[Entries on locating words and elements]

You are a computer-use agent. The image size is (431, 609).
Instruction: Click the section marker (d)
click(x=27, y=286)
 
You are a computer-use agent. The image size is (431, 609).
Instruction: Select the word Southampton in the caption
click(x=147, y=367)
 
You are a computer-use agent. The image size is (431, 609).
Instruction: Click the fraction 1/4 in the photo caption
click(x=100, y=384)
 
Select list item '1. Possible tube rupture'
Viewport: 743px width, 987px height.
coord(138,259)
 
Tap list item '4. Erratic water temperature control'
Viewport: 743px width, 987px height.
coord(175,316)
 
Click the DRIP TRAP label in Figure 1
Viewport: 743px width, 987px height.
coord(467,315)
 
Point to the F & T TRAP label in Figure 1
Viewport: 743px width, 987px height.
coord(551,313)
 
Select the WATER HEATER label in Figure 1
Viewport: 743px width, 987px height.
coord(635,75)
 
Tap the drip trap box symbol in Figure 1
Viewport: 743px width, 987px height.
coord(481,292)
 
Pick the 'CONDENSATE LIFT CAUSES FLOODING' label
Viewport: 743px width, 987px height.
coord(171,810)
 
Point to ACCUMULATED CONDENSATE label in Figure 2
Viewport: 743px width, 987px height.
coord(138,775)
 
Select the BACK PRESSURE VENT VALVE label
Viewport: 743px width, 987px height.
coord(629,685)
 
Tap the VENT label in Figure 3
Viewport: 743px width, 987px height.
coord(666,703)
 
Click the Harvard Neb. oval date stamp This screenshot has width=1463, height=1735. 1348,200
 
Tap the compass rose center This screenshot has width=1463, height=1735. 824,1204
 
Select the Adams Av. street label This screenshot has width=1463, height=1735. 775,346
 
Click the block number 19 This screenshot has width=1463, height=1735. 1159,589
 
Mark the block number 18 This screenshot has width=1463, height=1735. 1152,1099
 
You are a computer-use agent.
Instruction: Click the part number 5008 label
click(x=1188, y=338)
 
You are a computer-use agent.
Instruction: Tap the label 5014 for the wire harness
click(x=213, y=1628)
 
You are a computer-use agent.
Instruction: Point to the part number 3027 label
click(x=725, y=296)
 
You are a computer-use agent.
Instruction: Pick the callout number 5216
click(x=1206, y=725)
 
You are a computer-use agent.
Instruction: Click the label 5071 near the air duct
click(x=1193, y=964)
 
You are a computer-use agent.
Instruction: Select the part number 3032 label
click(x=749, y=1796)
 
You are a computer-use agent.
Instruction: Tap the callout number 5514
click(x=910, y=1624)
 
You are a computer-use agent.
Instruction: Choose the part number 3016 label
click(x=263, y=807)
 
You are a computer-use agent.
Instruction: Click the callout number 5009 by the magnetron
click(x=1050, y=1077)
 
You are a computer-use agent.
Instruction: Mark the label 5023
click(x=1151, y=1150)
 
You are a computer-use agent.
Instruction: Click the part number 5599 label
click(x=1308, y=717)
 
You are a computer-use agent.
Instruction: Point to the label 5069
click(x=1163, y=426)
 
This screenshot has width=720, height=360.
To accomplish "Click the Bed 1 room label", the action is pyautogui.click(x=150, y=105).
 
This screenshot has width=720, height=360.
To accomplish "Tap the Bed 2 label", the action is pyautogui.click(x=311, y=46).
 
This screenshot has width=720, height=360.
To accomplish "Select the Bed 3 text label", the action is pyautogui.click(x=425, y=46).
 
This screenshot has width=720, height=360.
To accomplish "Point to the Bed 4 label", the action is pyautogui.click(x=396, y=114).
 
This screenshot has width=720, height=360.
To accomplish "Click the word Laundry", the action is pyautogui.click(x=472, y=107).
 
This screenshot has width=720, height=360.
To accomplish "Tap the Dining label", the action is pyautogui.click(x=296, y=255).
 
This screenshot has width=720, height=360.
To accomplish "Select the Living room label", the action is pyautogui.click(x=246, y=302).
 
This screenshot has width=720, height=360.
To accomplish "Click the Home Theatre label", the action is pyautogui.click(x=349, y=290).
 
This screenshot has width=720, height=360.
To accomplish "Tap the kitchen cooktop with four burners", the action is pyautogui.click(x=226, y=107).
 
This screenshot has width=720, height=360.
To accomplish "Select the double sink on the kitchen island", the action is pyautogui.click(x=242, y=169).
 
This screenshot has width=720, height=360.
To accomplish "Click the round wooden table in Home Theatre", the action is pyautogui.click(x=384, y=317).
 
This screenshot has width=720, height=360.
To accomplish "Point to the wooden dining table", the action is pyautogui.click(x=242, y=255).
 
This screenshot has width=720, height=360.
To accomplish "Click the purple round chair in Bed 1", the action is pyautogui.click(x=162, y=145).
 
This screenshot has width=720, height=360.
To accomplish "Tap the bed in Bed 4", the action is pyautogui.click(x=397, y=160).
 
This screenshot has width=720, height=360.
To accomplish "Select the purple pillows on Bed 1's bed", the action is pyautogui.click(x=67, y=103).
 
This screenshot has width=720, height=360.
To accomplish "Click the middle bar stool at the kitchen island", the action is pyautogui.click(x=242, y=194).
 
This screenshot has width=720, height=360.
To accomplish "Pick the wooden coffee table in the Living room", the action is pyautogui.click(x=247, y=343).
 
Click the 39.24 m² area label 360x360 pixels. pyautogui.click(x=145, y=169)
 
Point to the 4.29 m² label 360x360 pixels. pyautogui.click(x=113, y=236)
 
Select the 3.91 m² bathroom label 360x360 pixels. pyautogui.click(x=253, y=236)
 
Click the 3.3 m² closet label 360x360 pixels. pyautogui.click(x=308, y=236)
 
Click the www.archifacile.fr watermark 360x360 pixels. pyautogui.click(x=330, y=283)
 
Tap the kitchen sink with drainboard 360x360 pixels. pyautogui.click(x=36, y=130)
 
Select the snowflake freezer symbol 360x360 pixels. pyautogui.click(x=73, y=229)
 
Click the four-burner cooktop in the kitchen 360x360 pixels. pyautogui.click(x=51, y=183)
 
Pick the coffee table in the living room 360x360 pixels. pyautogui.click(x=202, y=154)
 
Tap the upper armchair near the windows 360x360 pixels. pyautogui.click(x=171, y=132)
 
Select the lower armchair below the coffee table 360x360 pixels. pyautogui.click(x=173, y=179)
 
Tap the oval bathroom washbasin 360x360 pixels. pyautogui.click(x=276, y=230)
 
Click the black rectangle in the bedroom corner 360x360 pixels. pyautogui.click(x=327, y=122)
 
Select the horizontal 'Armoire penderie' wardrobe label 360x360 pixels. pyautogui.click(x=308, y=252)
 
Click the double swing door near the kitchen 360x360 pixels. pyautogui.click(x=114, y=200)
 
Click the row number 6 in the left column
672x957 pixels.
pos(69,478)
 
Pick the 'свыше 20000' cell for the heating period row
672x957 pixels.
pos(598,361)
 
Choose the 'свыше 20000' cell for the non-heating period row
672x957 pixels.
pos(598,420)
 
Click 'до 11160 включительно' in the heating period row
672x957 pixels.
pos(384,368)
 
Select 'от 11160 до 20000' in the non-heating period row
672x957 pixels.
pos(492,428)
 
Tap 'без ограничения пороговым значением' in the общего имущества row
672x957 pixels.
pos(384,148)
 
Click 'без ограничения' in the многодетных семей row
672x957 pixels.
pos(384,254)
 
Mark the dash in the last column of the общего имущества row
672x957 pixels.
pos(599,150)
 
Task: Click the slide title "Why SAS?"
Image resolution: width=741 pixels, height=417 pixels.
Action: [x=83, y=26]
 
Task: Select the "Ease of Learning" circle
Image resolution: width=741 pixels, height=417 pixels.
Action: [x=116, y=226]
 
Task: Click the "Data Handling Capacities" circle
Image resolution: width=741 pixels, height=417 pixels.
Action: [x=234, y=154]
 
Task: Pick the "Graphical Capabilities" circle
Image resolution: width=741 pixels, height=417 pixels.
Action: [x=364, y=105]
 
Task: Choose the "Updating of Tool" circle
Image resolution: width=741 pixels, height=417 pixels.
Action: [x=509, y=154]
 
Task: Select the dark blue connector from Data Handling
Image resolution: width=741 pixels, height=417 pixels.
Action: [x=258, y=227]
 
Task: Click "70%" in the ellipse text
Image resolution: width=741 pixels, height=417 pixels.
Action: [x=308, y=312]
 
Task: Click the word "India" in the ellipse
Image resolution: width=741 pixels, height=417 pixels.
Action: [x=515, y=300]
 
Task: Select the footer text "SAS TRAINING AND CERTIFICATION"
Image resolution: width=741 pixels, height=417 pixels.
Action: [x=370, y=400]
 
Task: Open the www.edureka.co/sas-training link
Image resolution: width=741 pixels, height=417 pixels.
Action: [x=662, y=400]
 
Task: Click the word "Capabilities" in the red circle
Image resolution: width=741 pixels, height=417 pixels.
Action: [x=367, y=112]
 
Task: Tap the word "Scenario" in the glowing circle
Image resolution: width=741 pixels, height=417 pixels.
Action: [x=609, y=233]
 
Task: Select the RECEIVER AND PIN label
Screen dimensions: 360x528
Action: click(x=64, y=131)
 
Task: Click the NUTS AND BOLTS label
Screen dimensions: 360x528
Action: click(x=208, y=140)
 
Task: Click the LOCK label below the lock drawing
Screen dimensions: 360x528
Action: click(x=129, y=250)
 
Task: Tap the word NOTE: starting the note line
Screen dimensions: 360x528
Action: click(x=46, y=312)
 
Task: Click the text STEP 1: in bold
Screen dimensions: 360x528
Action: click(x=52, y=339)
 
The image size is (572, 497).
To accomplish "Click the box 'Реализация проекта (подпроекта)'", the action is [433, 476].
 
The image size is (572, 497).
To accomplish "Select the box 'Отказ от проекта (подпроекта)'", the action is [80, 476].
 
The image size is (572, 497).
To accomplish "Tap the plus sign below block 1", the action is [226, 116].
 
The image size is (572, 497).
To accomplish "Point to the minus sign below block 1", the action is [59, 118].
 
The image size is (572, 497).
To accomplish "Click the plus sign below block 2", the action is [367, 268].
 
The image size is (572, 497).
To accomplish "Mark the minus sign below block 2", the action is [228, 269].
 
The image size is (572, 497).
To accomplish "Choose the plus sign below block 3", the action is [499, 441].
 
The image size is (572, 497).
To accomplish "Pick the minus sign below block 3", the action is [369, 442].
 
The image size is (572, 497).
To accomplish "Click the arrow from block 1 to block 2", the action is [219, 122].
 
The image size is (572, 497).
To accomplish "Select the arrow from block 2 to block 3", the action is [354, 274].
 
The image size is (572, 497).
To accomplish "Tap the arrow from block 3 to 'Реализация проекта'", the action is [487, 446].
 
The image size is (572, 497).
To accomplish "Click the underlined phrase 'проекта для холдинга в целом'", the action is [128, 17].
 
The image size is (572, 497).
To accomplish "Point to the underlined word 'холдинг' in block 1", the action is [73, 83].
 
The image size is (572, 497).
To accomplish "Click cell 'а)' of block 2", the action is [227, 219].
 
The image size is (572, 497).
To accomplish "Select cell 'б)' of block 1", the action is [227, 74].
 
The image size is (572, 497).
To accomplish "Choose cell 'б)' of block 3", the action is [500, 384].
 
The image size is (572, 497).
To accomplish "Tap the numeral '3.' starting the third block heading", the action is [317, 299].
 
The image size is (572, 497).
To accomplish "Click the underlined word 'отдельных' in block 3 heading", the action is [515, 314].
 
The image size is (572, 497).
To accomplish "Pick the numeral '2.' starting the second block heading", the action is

### What is expected
Swap "circle" for "button" in the lines running from the line with "Pick the 'свыше" up to and including the line with "Action: [x=234, y=154]". Reproduce only those lines, with everything else unchanged.

### Solution to this task
Pick the 'свыше 20000' cell for the heating period row
672x957 pixels.
pos(598,361)
 
Choose the 'свыше 20000' cell for the non-heating period row
672x957 pixels.
pos(598,420)
 
Click 'до 11160 включительно' in the heating period row
672x957 pixels.
pos(384,368)
 
Select 'от 11160 до 20000' in the non-heating period row
672x957 pixels.
pos(492,428)
 
Tap 'без ограничения пороговым значением' in the общего имущества row
672x957 pixels.
pos(384,148)
 
Click 'без ограничения' in the многодетных семей row
672x957 pixels.
pos(384,254)
 
Mark the dash in the last column of the общего имущества row
672x957 pixels.
pos(599,150)
 
Task: Click the slide title "Why SAS?"
Image resolution: width=741 pixels, height=417 pixels.
Action: [x=83, y=26]
 
Task: Select the "Ease of Learning" button
Image resolution: width=741 pixels, height=417 pixels.
Action: [x=116, y=226]
 
Task: Click the "Data Handling Capacities" button
Image resolution: width=741 pixels, height=417 pixels.
Action: [x=234, y=154]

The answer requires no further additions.